- Born: November 14, 1984 (age 41) Humble, Texas, U.S.

World Series of Poker
- Bracelet: 1
- Highest WSOP Main Event finish: Winner, 2024

World Poker Tour
- Title: None
- Final table: None

= Jonathan Tamayo =

American poker player (born 1984)

Jonathan Tamayo (born November 14, 1984) is an American professional poker player from Humble, Texas. He is best known for winning the Main Event at the 2024 World Series of Poker (WSOP), defeating a record field of 10,112 entries to claim the $10,000,000 first prize. His victory was subsequently overshadowed by controversy over on-site solver consultation by members of his rail, an incident that prompted rule changes at the following year's WSOP colloquially known as the "Tamayo Rule".

==Early life==
Tamayo was born on November 14, 1984, and grew up in Humble, Texas, where he attended Humble High School. He later studied hotel management at Cornell University in New York, graduating from the university's School of Hotel Administration.

==Poker career==

===Early career (2007–2023)===
Tamayo recorded his first WSOP cash at the 2007 World Series of Poker in a $3,000 Limit Hold'em event. He returned the following year and finished runner-up in a bracelet event at the 2008 World Series of Poker. In 2009, he finished 21st in the WSOP Main Event.

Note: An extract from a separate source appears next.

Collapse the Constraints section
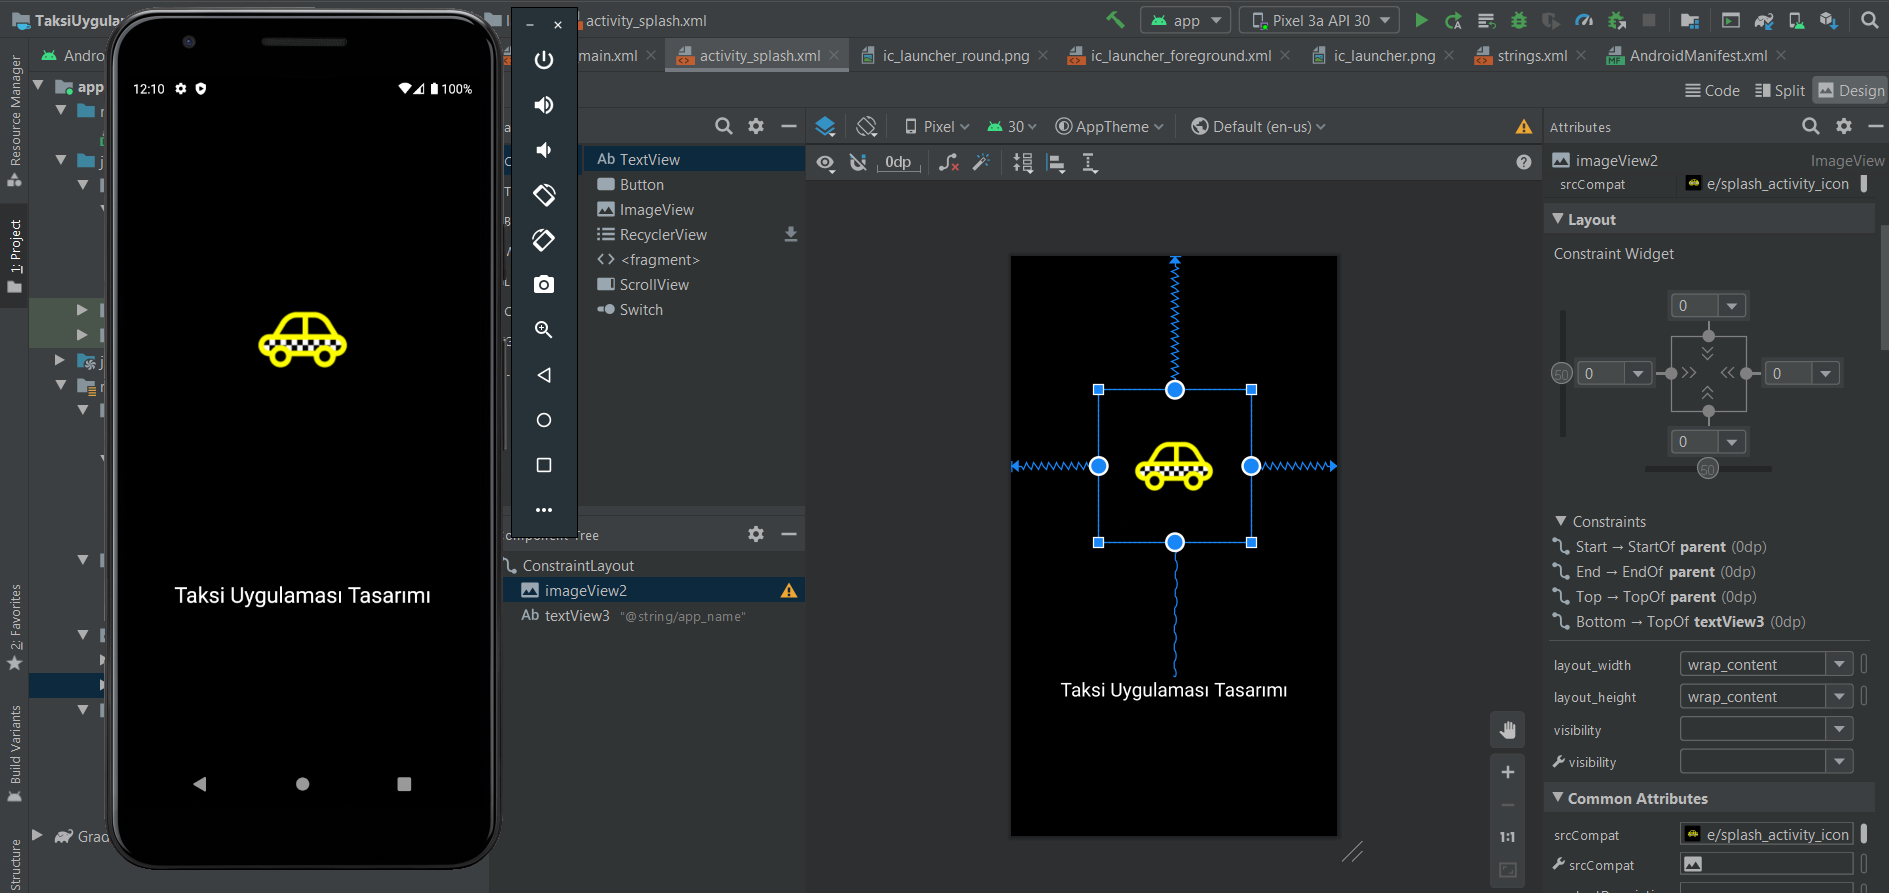Image resolution: width=1889 pixels, height=893 pixels. (1561, 522)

Tamayo is also a four-time WSOP Circuit ring winner, most recently in 2018.

===2024 WSOP Main Event===
In the 2024 Main Event, Tamayo outlasted a record field of 10,112 entries to reach the final table. He entered heads-up play against Jordan Griff and defeated him to win his first WSOP bracelet and the $10,000,000 first prize, the largest in the event's history.

Throughout the Main Event, Tamayo was supported at the rail by 2015 Main Event champion Joe McKeehen and four-time WSOP bracelet winner Dominik Nitsche. Multiple outlets characterised McKeehen and Nitsche's assistance between hands as a "secret weapon" behind Tamayo's run.

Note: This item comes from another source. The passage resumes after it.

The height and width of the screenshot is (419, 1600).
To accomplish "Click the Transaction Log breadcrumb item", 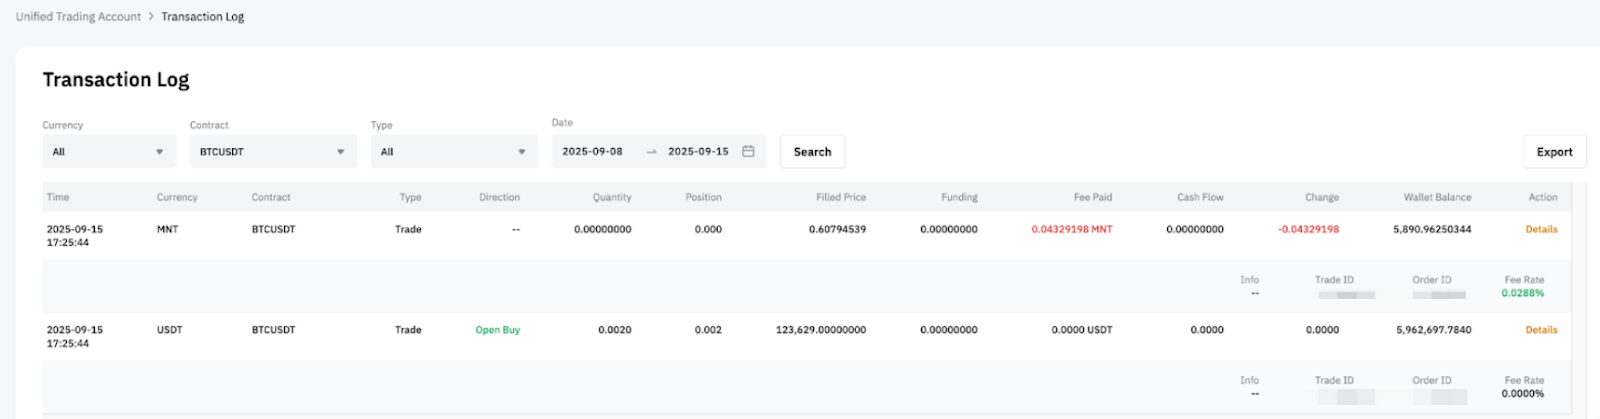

===Solver-consultation controversy===
During three-handed and heads-up play at the 2024 Main Event final table, ESPN's live broadcast captured Tamayo consulting with his rail (including McKeehen and Nitsche) between hands, with Nitsche visibly working from a laptop believed to be running poker solver software. All confirmed consultations took place between hands rather than during live action; no evidence emerged of real-time in-hand assistance.

The 2024 WSOP rulebook did not explicitly prohibit between-hand coaching or the on-site presence of solver software, and Tamayo was not sanctioned. The optics of the arrangement, in which a solver-assisted rail of professionals coached a comparatively less-known player against a recreational heads-up opponent, drew significant criticism from the poker community. Commentators including Doug Polk analysed the incident at length on Upswing Poker's platforms and characterised the situation as a "grey area" in the rulebook. Daniel Negreanu publicly called on WSOP organisers to clarify rules on solver and preflop-tool use at final tables.

Tamayo publicly addressed the controversy days after his victory, defending the between-hand consultations as permitted analysis rather than in-hand assistance, and himself suggested that WSOP formalise clearer rules for future events.

Ahead of the 2025 World Series of Poker, the WSOP published revised rules restricting electronic devices and outside coaching at the final three tables of tournaments, with penalties up to disqualification for non-compliance. The changes, widely referred to in poker media as the "Tamayo Rule", were an explicit response to the 2024 Main Event controversy.

===2025 title defense and later career===
Tamayo returned to defend his title at the 2025 World Series of Poker Main Event, having won his $10,000 seat through a $160 online flip satellite. He was eliminated during the second level of Day 3, ending his title defence. During the 2025 series he also recorded an 85th-place finish in the $800 Deepstack event for $3,699 and cashed at the Aria Poker Classic and Wynn Summer Classic.

As of June 2026, Tamayo's tracked live tournament earnings total approximately $12.76 million.

==Other interests==
Tamayo is an avid daily fantasy sports player. In 2019, he won the Fantasy Hockey Championship on DraftKings.